Jitterbit, an enterprise software company whose cloud-based app integration platform is used by some 35,000 customers to knit together disparate apps, is today announcing a $20 million round of funding led by KKR. The funding will be used for hiring, to build out Jitterbit’s products for specific verticals and to grow the business as the it moves towards an eventual public listing, according to its CEO.
“We expect to get to an IPO in three years,” George Gallegos told TechCrunch.
Relatively speaking, Jitterbit is no spring chicken: it’s been around since 2005, building open source tools for companies that want to integrate apps that don’t necessarily work together, tapping into the kind of integration and aggregation of app silos that companies like Slack are currently using to dazzling effect. This is the company’s first significant round of funding.The previous investment — a strategic round mainly from Salesforce and Autodesk in 2013 — totalled only $5 million (a figure which doesn’t appear to have been disclosed until now). Gallegos said that investments from the two companies came after both first tried to buy Jitterbit. “We were approached by our strategic partners Salesforce and Autodesk, but they invested instead because they saw they could get more growth this way,” he said.
KKR was chosen after a period where more than 50 VCs knocked on Jitterbit’s door to talk investment, Gallegos said. The company went with KKR because things seemed to click with the firm.

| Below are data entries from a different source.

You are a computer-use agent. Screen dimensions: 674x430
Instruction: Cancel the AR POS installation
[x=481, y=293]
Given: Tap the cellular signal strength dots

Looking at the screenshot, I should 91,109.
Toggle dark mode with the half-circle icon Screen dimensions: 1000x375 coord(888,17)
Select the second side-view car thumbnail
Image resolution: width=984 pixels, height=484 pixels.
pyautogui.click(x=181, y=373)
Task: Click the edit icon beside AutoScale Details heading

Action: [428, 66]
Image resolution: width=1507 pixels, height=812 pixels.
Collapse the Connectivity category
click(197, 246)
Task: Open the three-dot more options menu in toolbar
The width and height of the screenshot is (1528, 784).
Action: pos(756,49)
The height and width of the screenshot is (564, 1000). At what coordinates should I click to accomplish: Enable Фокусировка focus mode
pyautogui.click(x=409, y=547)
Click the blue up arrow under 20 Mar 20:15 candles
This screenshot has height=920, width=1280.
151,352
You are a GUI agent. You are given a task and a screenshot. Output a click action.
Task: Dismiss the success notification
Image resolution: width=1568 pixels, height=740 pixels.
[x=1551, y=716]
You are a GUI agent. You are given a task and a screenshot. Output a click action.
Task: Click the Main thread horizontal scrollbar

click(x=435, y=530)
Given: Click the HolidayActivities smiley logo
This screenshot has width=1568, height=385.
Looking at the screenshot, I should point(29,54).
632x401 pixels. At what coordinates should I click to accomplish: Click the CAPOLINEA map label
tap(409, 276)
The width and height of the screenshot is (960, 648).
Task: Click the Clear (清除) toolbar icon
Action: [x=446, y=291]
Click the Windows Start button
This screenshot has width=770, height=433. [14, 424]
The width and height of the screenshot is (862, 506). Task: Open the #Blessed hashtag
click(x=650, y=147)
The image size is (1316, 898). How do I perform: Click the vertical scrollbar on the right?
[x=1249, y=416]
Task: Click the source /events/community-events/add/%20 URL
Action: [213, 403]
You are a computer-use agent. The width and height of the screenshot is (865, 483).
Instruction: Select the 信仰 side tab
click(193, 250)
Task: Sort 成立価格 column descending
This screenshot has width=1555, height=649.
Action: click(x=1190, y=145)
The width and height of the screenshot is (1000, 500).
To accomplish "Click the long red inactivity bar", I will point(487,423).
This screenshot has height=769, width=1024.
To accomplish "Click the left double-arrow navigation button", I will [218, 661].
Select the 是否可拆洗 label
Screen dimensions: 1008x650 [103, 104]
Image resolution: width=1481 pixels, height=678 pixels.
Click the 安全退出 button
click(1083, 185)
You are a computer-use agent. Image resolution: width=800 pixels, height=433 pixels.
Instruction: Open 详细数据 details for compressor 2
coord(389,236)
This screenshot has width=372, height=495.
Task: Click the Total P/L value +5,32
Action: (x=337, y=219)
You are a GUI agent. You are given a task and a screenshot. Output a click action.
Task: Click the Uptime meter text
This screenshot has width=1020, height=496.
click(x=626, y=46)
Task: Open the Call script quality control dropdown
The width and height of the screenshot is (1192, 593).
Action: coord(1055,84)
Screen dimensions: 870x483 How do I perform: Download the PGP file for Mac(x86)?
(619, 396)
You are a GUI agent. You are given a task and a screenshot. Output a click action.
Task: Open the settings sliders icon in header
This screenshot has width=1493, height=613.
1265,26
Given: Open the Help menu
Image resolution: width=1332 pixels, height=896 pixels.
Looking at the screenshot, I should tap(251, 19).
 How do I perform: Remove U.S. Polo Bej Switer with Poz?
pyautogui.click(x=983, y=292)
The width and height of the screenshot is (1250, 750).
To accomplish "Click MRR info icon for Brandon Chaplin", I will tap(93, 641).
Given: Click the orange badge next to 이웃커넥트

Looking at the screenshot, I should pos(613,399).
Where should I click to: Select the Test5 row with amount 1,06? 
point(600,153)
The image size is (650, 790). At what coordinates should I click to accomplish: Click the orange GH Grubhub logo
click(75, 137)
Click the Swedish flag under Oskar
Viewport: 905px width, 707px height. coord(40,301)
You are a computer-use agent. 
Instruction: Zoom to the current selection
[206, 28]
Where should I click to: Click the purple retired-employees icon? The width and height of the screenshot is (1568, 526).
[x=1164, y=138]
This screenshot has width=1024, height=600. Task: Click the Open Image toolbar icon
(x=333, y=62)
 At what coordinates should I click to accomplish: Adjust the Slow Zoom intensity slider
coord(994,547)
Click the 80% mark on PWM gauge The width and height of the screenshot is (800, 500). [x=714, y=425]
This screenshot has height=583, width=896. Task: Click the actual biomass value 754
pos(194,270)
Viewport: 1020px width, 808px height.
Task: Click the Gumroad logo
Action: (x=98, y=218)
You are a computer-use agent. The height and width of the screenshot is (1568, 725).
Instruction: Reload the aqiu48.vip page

“It’s one thing to take money and another to find someone to work well with,” Gallegos said. “KKR was the first firm where we found close alignment of our business goals.”
While KKR may be better known as one of the giants in the private equity world — it currently has $14 billion of equity across 60 companies — this investment is a mark of a somewhat newer direction for the finance company, investing in earlier growth rounds for startups as they gear up for more expansion.
“Over the past 18 months, KKR has made a concerted effort to look at smaller and faster growing startups in the telecoms media and tech space where we think there is interesting opportunities,” Vincent Letteri, the KKR director who will join Jitterbit’s board, said in an interview with TechCrunch. “We still think we are at the early stage of technology, where it is starting to impact every industry in the world.”
He describes the businesses that KKR is investing in as “high growth and scaling.”
“They are through the technical risk phase of developing a product or service, and they are generating revenues and are potentially more at an operational risk from scaling challenges,” he added. “That is something we can help manage.”
There is no specific fund at KKR dedicated to earlier-stage startup investments, he said: the money comes off KKR’s balance sheet, making it potentially one of the bigger startup investors should it choose to pursue that more aggressively. (Previous investments in startups have included DoubleDutch, Ping Identity and ClickTale.) And for the record, I asked about Uber’s latest round (how can you not?), and got a firm no-comment both from Letteri and his PR manager who had been silent until that point on the call.
Turning back to Jitterbit, the company is not disclosing revenues nor valuation in this round, and Gallegos said that it is still unprofitable “by choice.”
But there are some encouraging numbers it is providing. Its products — which range from general solutions for small businesses through to products built for specific verticals like healthcare — currently have an average churn rate of 10% (commendable for an SaaS product). And they bring in annual revenues of anywhere between $10,000 to $1 million annually from its wide range of customers, which span from SMBs using its more general Harmony platform through to Chrysler, Shell, Jim Beam and Time Warner taking more bespoke or specialised services.
The vogue for cloud-based apps and platforms to manage them better has undoubtedly spawned a number of competitors for Jitterbit, with some lists of similar products daunting in their size. Gallegos notes that some of the most prominent include Boomi from Dell and Mulesoft. Gallegos says that up to now one of Jitterbit’s unique selling point has been its ability to create solutions that are especially helpful to specific verticals.